Bei jedem Paket (Aufruf der routePacket()-Funktion) wird durch Vergleichen der Zieladresse mit der in jedem Routing-Eintrag vorhandenen Netzwerk-Adresse und die bitweise Verknüpfung beider Adressen, für jeden so ausgewählten möglichen Weg (Route) der Pointer des entsprechenden Routingeintrages in eine zweite Tabelle kopiert. Alle so erhaltenen Wege werden in dieser Tabelle so sortiert, dass der beste Weg (RoutingEintrag) an erster Stelle steht. Über die in diesem Eintrag vermerkte Verbindung wird dann das Paket mittels einer entsprechenden Link-Modul-Funktion (LinkSendPacket()) übertragen.
Auf diese Weise kann mit Routing-Einträgen hantiert werden (ausgewählt, sortiert), ohne die eigentliche Routing-Tabelle und ihre Informationen verändern zu müssen. Außerdem kann man mit Pointern wesentlich effektiver und einfacher hantieren, als mit Strukturen usw. (falls man mit den Pointern im Allgemeinen klarkommt).
Die über die Routingeinträge direkt oder indirekt erhaltenen Informationen müssen verschieden ausgewertet und gewichtet werden, um ein vergleichbaren Wert zweier Routing-Einträge zu erhalten.

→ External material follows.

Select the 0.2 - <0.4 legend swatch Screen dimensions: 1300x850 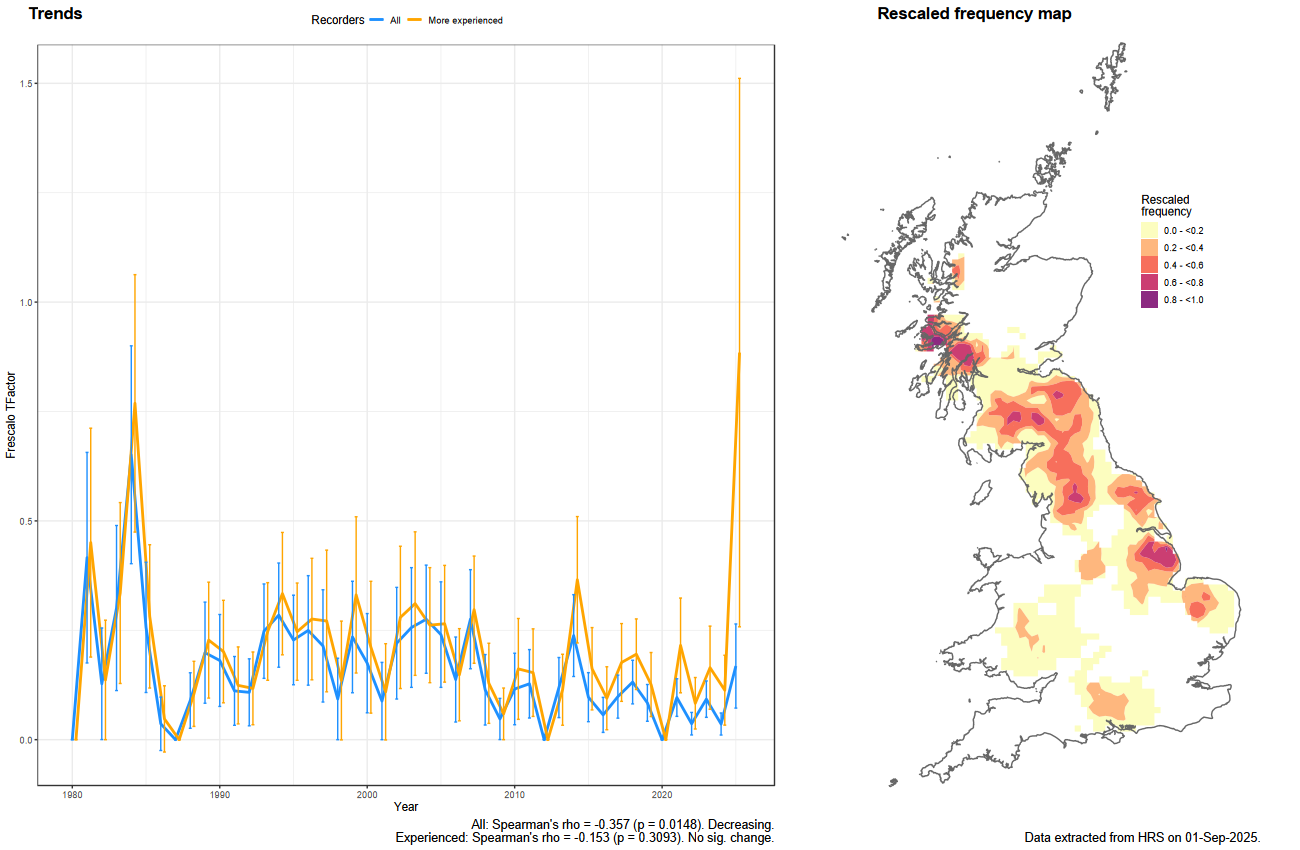coord(1150,248)
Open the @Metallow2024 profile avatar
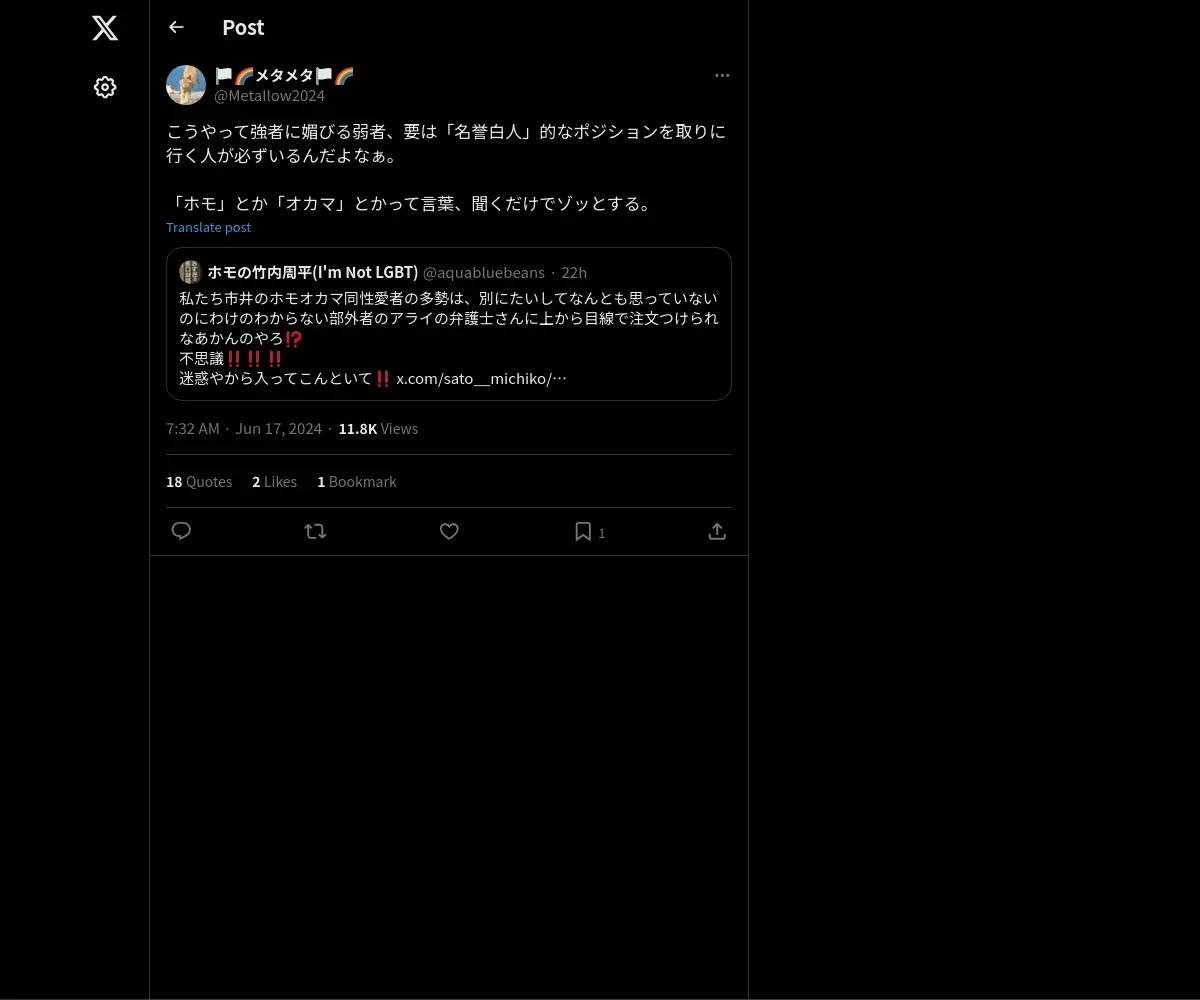Image resolution: width=1200 pixels, height=1000 pixels. (186, 85)
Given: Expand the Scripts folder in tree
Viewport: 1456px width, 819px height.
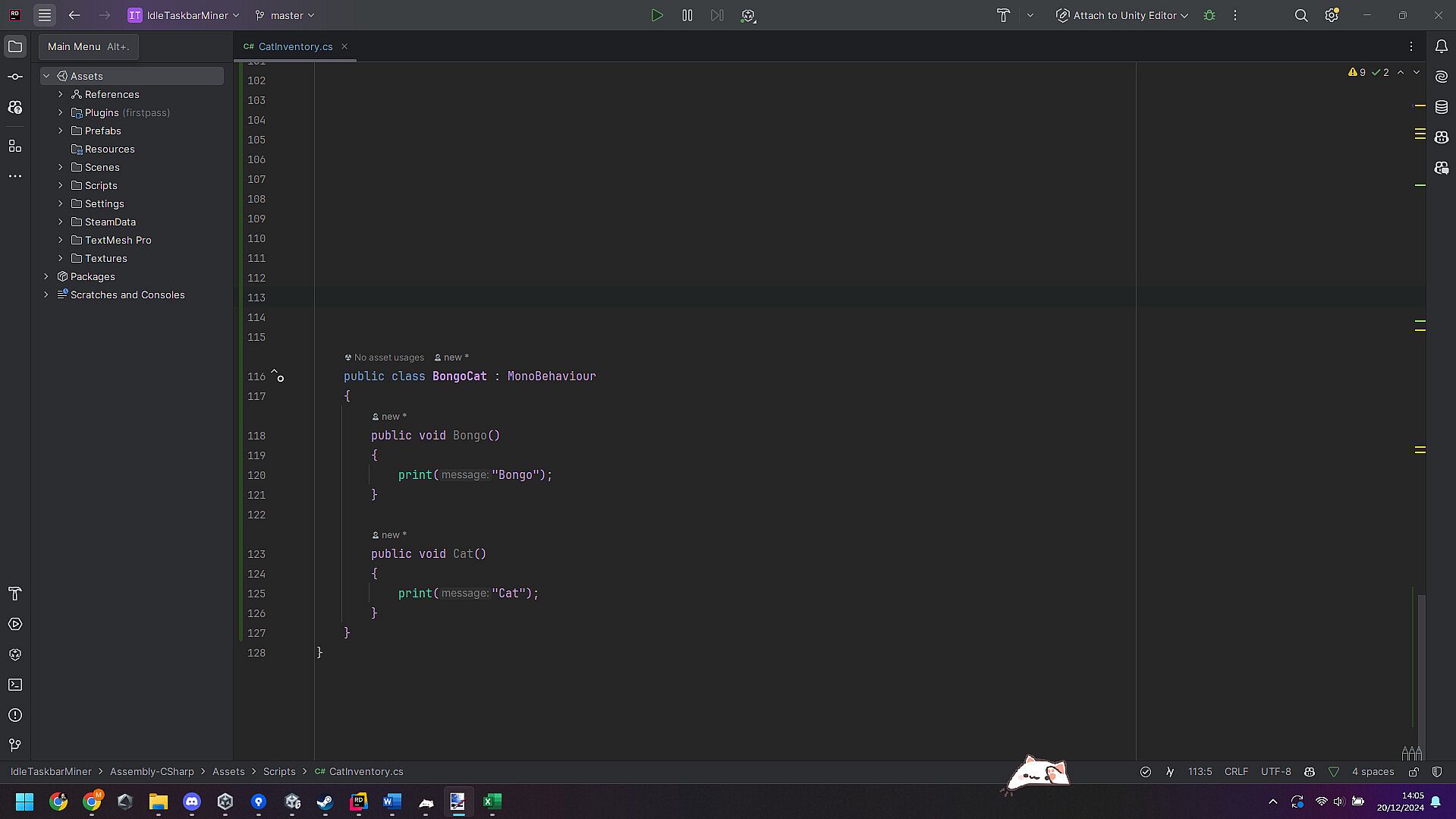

So sollte z.B. die default-Route (Ziel-Adresse 0.0.0.0, Netzmaske 0.0.0.0) für jede gesuchte Adresse eine Möglichkeit darstellen, aber nur im Sinne von "Kennst Du keinen Weg für dieses Paket, dann schicke es über die default-Route, vielleicht kann ja dort jemand etwas damit anfangen".
Ist dagegen irgendein Weg für diese Adresse definiert, so sollte dieser, falls dessen Metric nicht sehr viel schlechter als die der defauIt-Route ist, genommen werden. Also sollte die Anzahl der Nullen in der Netzmaske mit in die Entscheidung fließen, z.B. eine Null entspricht einer Metric-Verschlechterung von 5, so ist auf den Metric-Wert der default-Route der Wert 20 zu addieren, und auf den Metric-Wert der Netzmaske 255.255.0.0 dementsprechend der Wert 10.
Auch der Verbindungszustand (Verbindung aufgebaut gleich Metric 0, Verbindung geschlossen gleich Metric 5) und die Anzahl der fehlgeschlagenen Verbindungsaufbauversuche sollte "irgendwie" mit in die Entscheidung einfließen.